Поставленная задача.
Перепечатайте из записей ниже без изменений только строки между строкой с «Open the drawing tools pencil icon» и строкой с «Action: click(753, 62)», включая обе эти строки.

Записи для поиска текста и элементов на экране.

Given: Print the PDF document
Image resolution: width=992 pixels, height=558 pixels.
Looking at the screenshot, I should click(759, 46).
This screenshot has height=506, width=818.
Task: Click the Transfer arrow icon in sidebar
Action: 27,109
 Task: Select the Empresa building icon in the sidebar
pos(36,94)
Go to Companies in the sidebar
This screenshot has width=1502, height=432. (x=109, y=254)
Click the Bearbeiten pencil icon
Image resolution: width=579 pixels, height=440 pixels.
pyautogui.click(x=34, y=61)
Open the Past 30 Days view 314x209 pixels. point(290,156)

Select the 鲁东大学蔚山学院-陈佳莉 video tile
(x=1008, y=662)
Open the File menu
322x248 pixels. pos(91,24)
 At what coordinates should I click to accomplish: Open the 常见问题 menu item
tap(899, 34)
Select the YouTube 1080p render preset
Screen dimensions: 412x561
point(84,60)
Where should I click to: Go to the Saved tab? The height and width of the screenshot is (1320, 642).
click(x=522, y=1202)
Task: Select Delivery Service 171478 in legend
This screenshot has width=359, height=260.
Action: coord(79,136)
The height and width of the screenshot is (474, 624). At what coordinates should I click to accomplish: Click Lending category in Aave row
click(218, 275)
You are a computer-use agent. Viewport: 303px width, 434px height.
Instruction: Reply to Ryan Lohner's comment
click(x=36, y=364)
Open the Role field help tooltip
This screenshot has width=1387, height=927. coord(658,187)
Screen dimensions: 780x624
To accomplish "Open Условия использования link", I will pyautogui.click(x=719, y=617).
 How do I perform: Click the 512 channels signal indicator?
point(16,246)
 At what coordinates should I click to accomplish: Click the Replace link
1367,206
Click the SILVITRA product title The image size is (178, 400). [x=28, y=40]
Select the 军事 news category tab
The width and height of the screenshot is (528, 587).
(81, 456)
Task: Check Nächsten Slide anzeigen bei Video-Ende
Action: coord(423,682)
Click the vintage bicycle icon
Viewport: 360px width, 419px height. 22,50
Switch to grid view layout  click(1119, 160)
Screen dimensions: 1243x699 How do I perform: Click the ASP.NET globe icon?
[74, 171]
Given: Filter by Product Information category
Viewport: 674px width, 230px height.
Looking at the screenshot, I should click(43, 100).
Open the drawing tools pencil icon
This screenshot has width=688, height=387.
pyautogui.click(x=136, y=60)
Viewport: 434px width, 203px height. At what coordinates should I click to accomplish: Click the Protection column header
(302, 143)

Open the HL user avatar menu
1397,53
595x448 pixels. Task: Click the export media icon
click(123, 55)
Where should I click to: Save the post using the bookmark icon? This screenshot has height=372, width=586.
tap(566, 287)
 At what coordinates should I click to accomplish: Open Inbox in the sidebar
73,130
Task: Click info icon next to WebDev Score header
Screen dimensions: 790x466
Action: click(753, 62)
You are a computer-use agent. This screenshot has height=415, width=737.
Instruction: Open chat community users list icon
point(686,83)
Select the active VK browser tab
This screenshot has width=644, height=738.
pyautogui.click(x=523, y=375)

Верный результат.
Open the drawing tools pencil icon
This screenshot has width=688, height=387.
pyautogui.click(x=136, y=60)
Viewport: 434px width, 203px height. At what coordinates should I click to accomplish: Click the Protection column header
(302, 143)

Open the HL user avatar menu
1397,53
595x448 pixels. Task: Click the export media icon
click(123, 55)
Where should I click to: Save the post using the bookmark icon? This screenshot has height=372, width=586.
tap(566, 287)
 At what coordinates should I click to accomplish: Open Inbox in the sidebar
73,130
Task: Click info icon next to WebDev Score header
Screen dimensions: 790x466
Action: click(753, 62)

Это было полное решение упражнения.